* **SOURCE INFORMATION**:
>>>

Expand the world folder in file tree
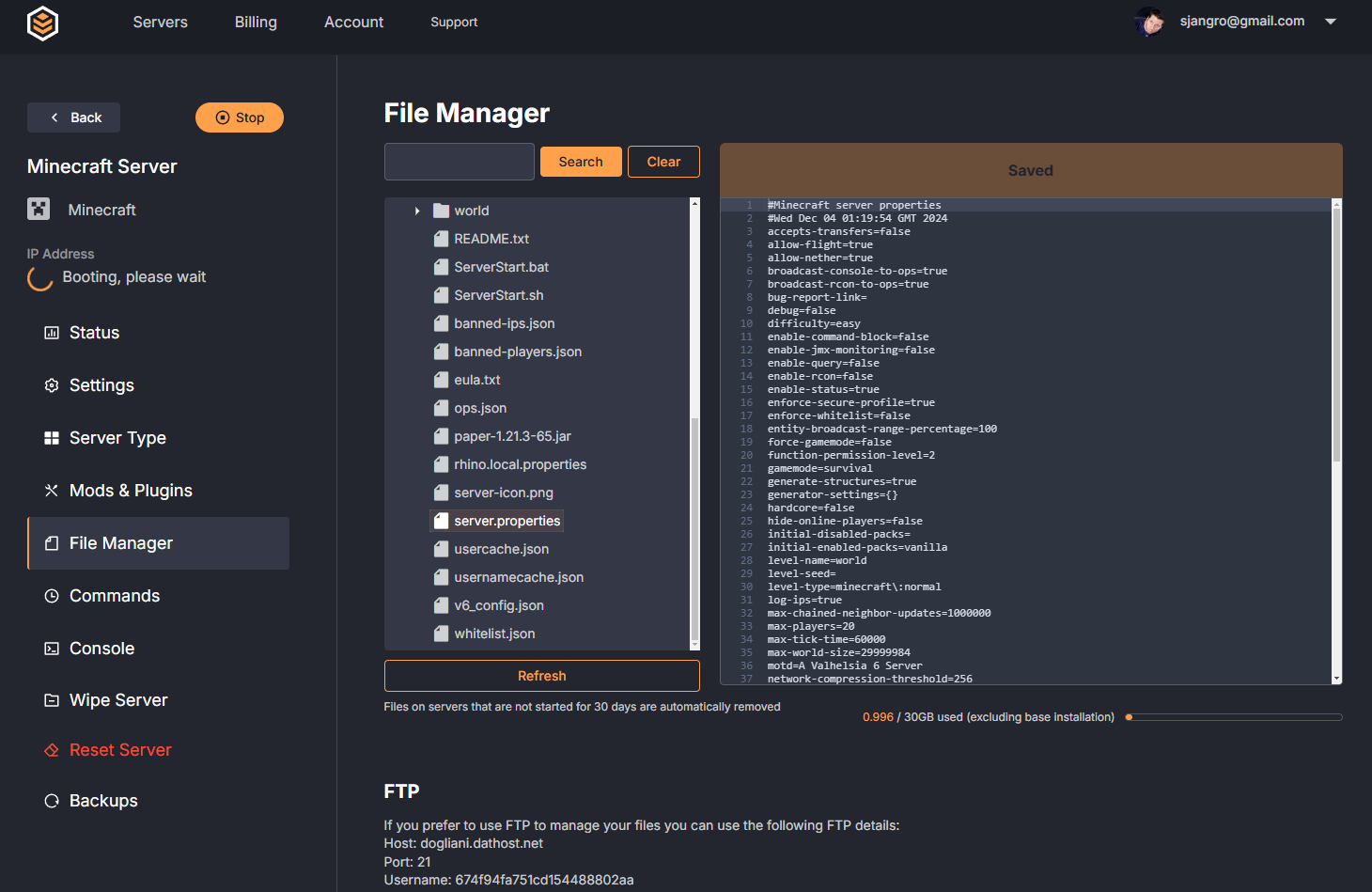1372x892 pixels. (416, 210)
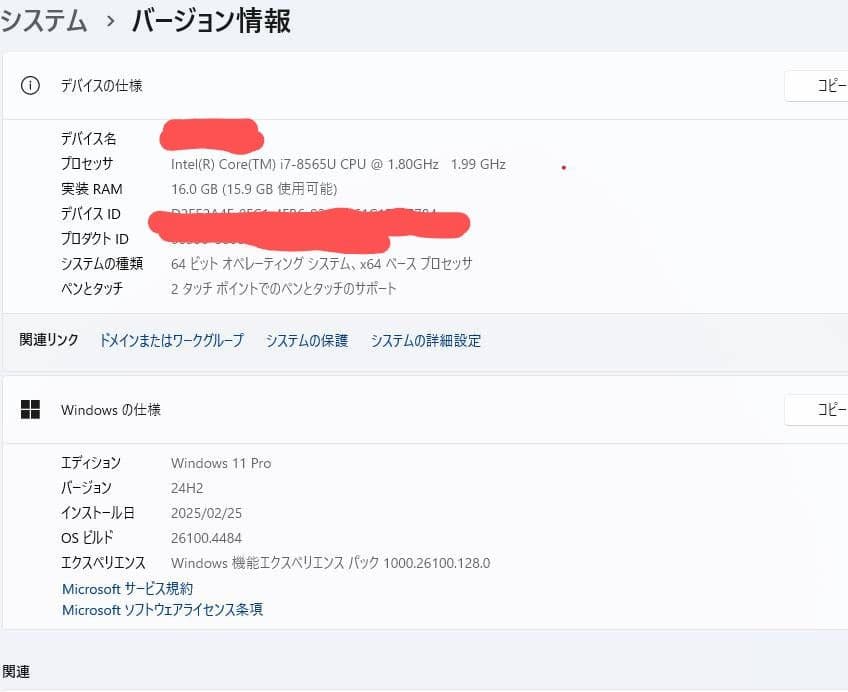Navigate back via システム breadcrumb
Image resolution: width=848 pixels, height=692 pixels.
[44, 19]
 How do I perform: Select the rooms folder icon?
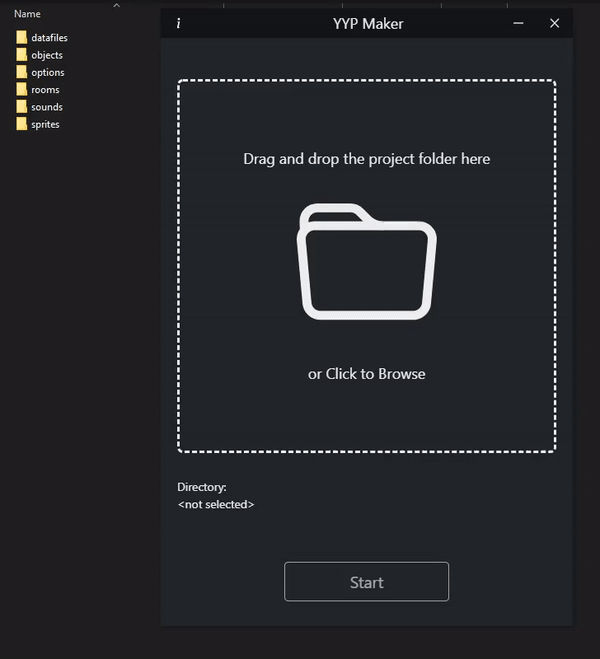[x=21, y=90]
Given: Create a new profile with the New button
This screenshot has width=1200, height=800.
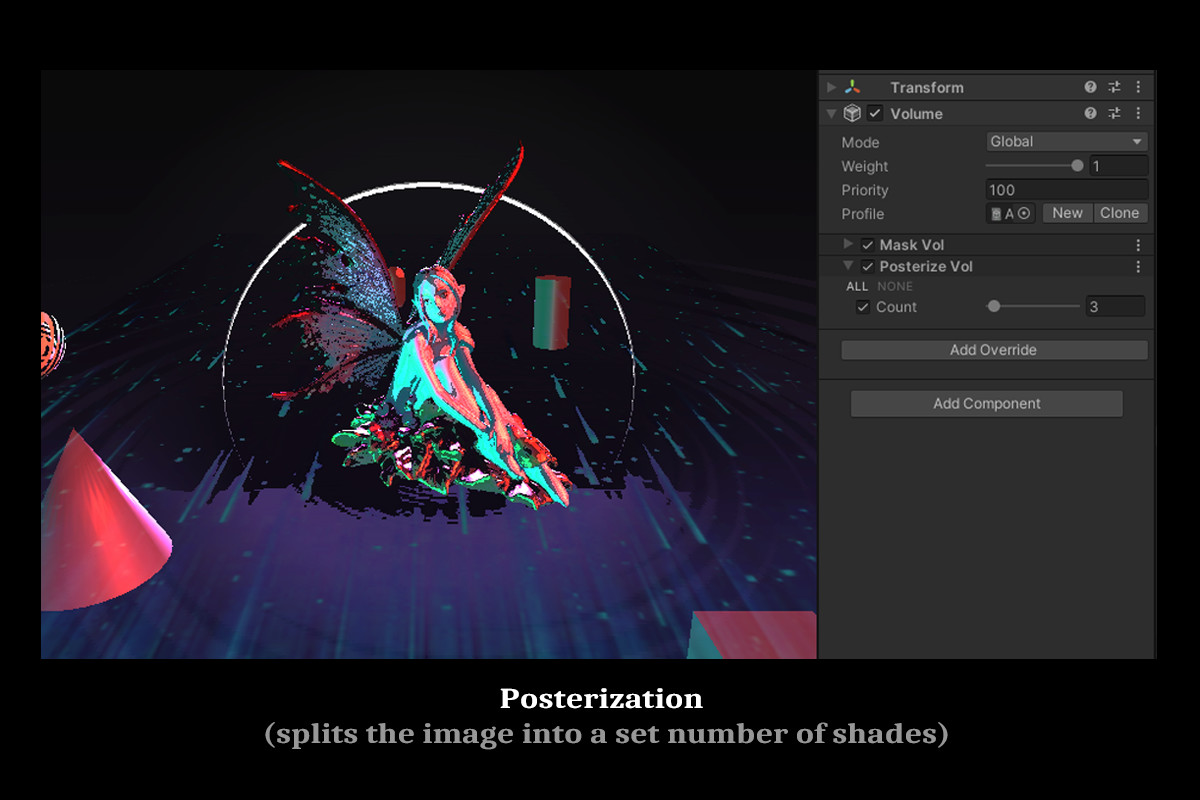Looking at the screenshot, I should click(x=1067, y=212).
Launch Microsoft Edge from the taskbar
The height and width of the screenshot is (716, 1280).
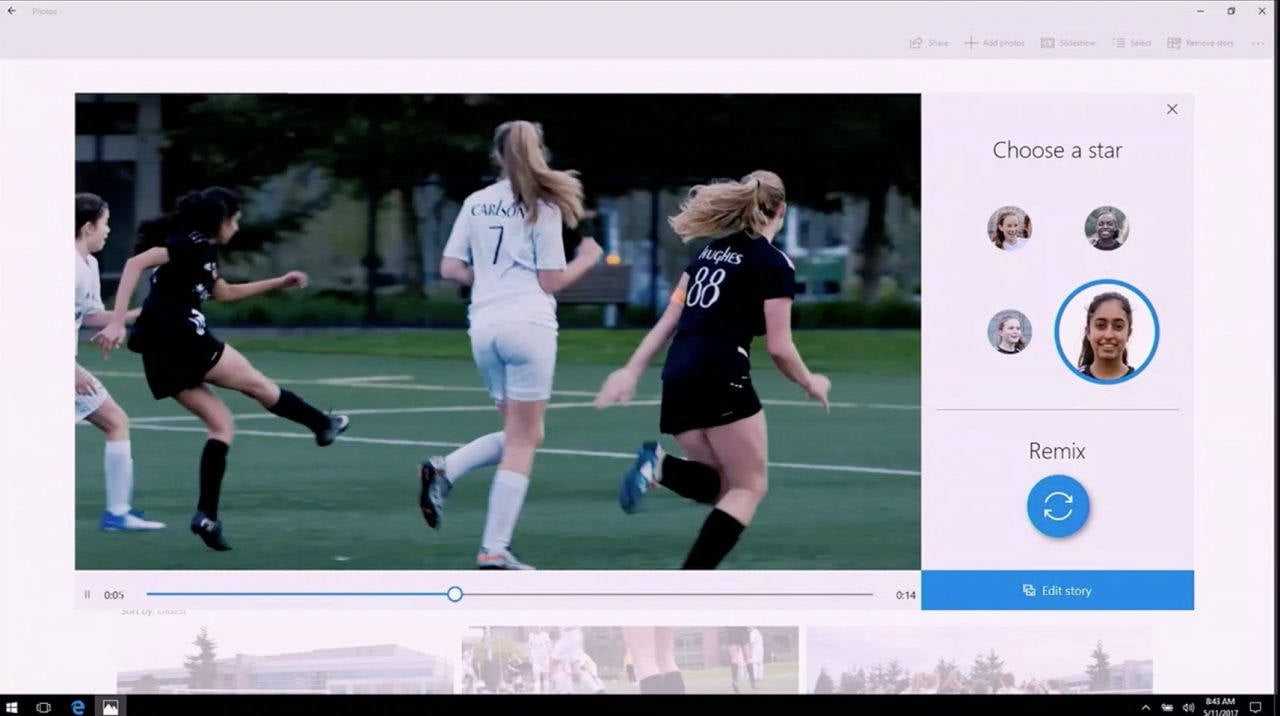[77, 707]
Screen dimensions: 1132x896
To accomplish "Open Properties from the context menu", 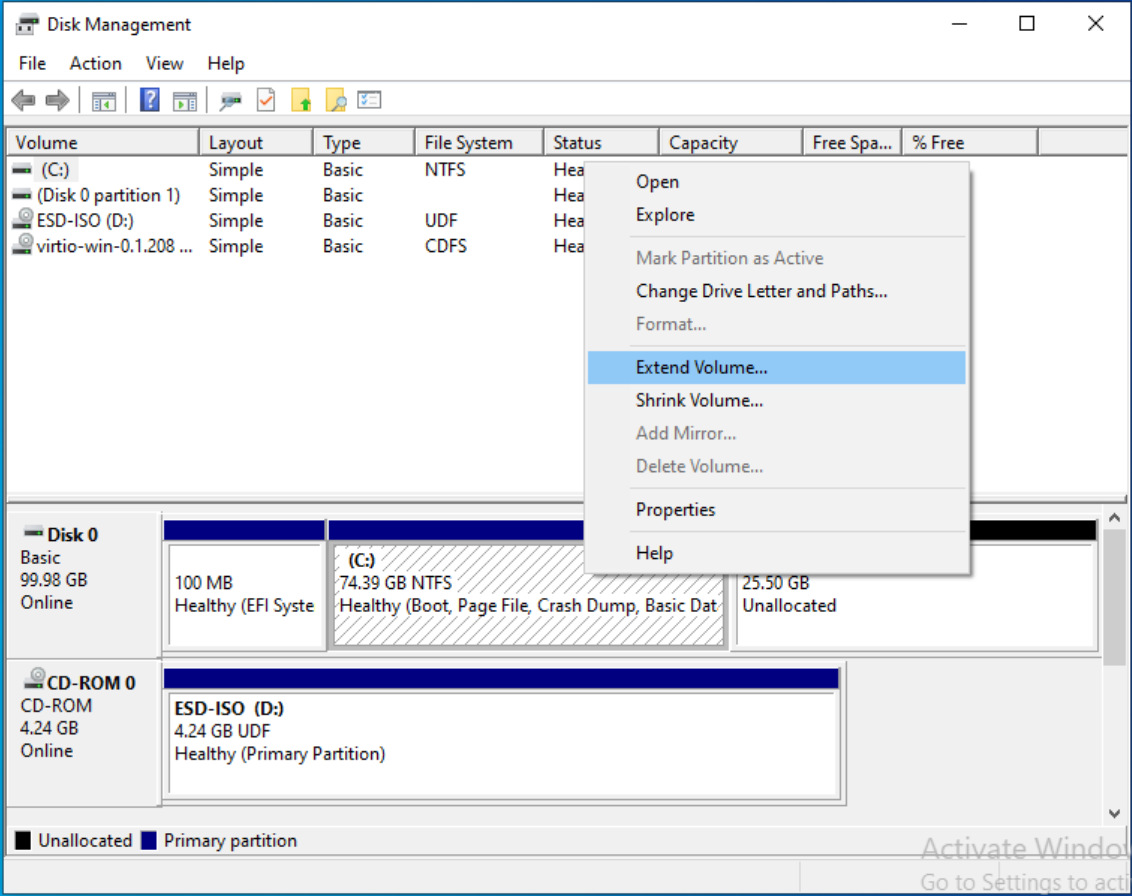I will [675, 510].
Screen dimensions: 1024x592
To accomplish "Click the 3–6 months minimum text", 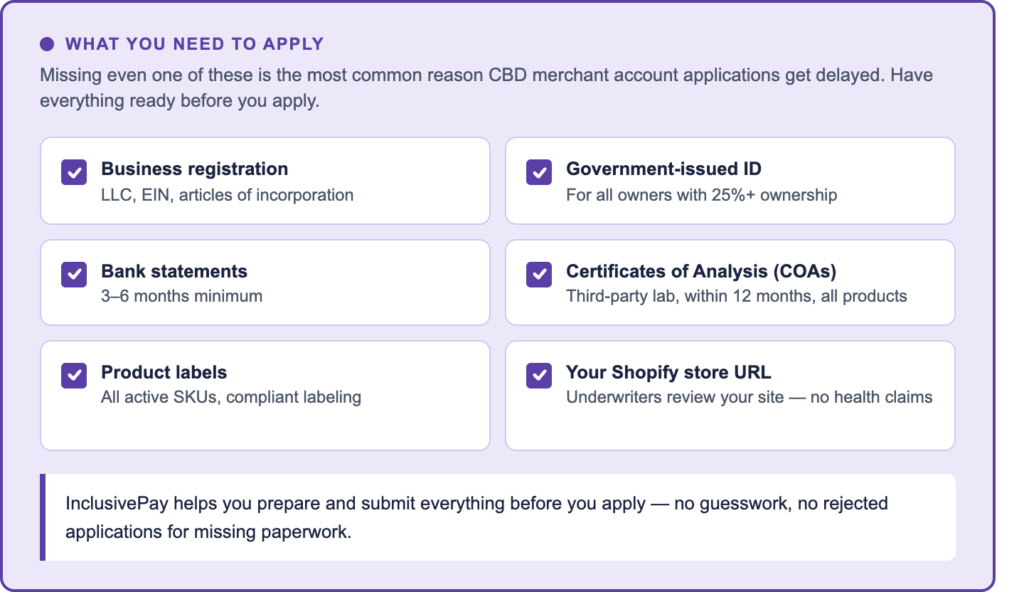I will (x=181, y=296).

<<<

* **TRY IT**:
Within the entries above, how many lines include the word "dimensions"? Respond with the number only.

* **EXPECTED ANSWER**:
2